Furthermore, maximum sound levels for spaces are listed in ASHRAE standards and Facility Guidelines Institute’s Guidelines for Design and Construction of Health Care Facilities. With this information, engineers are equipped to design and size the equipment, and ensure that the specified equipment doesn’t exceed maximum sound levels.
For example, Davenny says that noise created by turbulent airflow emanating from air ducts, particularly in patient spaces, can be reduced by enlarging the ducts and sizing them for lower friction rates. This approach also allows owners to capitalize on reducing both energy consumption and the required fan capacity. Additionally, “fan noise from the air handling equipment can be reduced with fan selection and duct silencers, and structure-borne noise from equipment vibration can be reduced by mounting vibrating equipment on spring isolators made with coiled metal rods or elastomer isolators made of rubber or neoprene,” he adds.
Simbari recommends ensuring that all penetrations—telephone and computer cables, electrical conduits, plumbing piping, sprinkler piping, electrical outlets and switches, and medical gas piping—are properly detailed and installed, including limiting penetrations through walls where possible by using appropriate acoustical sealants. “Other factors considered to minimize noise from mechanical equipment, as perceived in normally occupied spaces, include duct arrangement, the length of runs, and use of elbows and duct silencers or acoustical lining of fittings,” Simbari says.
While elbows (fabricated angle fittings) help absorb sound into the duct wall, acoustic duct liner on the interior of ducts can also help. In cases where sound is even more of an issue, a duct silencer—typically a larger section of duct with baffles installed midstream—can be very effective. “Applications of these measures depend on numerous factors including sound generated by equipment, function of the space being served and the acceptable sound levels for such spaces, velocity of air in the duct, allowable pressure drop to compensate for the sound attenuation device/approach, and the physical space available,” he says.

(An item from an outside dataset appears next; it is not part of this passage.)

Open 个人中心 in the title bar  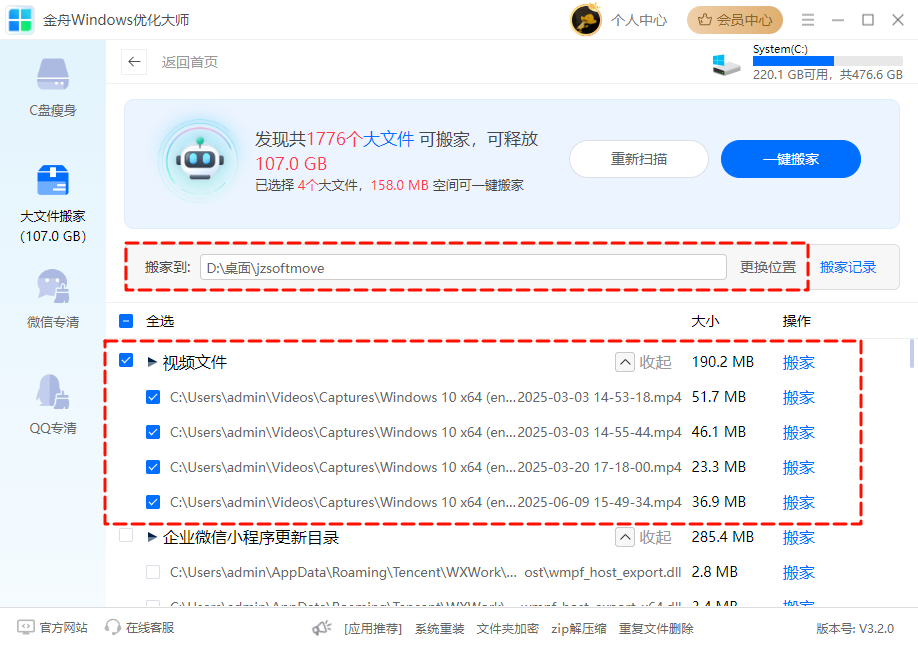639,19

Yet another potential source of unwanted noise is back-to-back electrical or data outlets in adjacent rooms, so offsetting these devices is important, Larsen says. Furthermore, noise-producing equipment such as ice machines, vending machines, refrigerators, and freezers should be physically separated from open corridors, if possible.
Keep it down
Manufacturers are continuing to develop products that further address sound masking in healthcare settings. For example, an antimicrobial, acoustically rated wall and a HIPAA-approved voice privacy masking system are both in the works. Meanwhile, Davenny anticipates that improvements in medical device and alarm interoperability/communication will produce fewer nuisance alarms, too.
Ultimately, the rapidly changing healthcare scene—driven by uncertainties with healthcare reform in the wake of a new Republican administration, evolving HIPAA regulations, and advancing technology—will surely impact how care is delivered and how acoustics comes into play in healthcare design, Simbari says.
“Patients don’t want to hear what’s going on in the room next to them. The expectation is that the design will help provide a patient experience that encourages healing and creates a positive environment and experience,” he says.